> _WHAT TO WORK ON_: Format the lines of the entries below, from the one containing "The image size is (874, 374)." through the one containing "Action: click(630, 136)", inclusive, as a JSON list of strings with one string per line and blank lines omitted. Leave the pictures out of the answer.

> _RECORDS SUPPLIED_:
········

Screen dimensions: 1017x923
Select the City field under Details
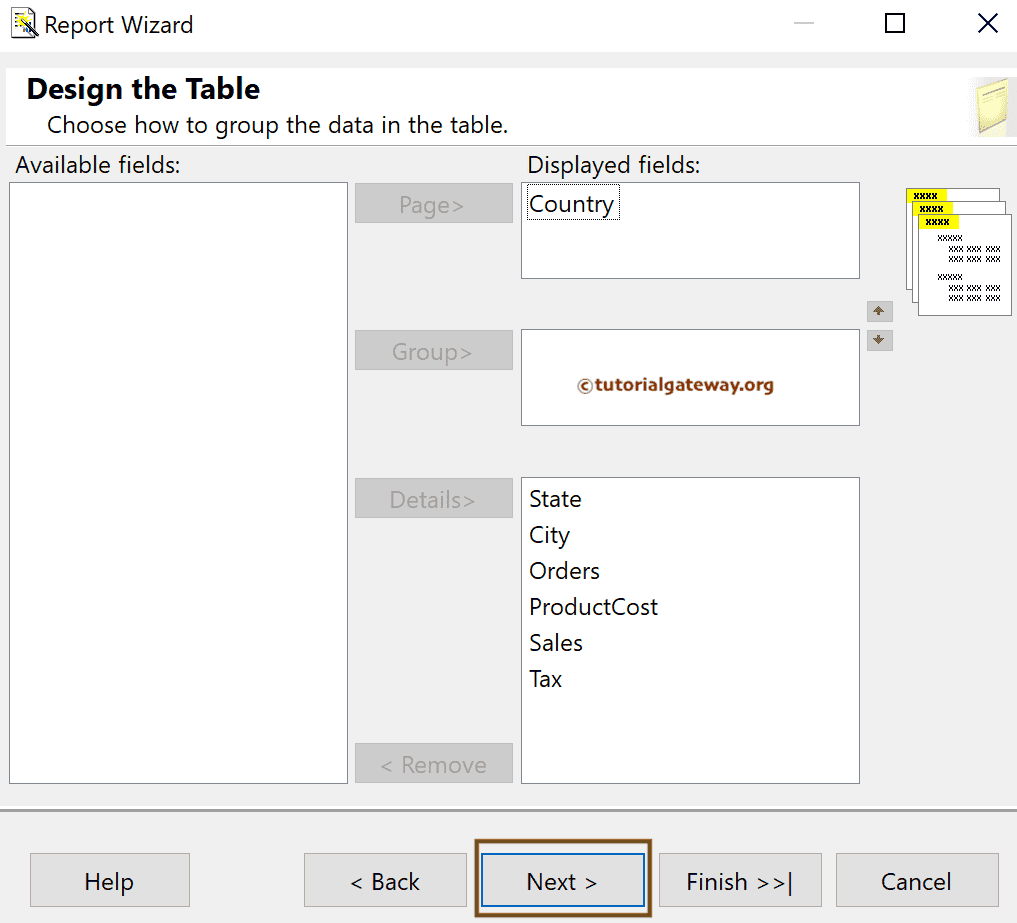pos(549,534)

········

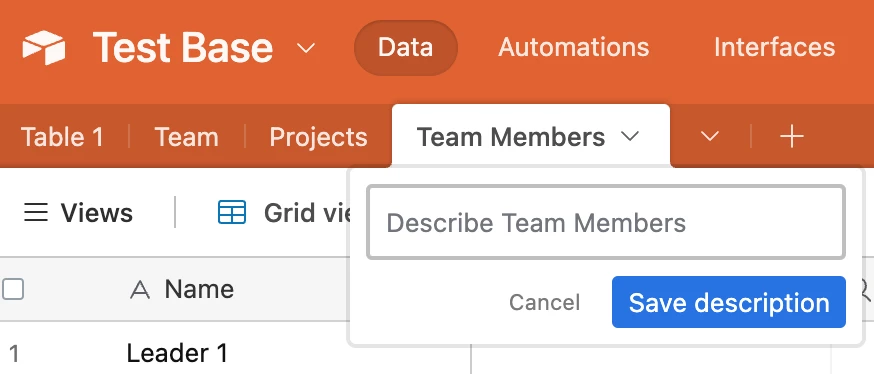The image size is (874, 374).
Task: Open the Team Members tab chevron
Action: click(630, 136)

········

> _SOLUTION FOR THIS PROBLEM_:
[
  "The image size is (874, 374).",
  "Task: Open the Team Members tab chevron",
  "Action: click(630, 136)"
]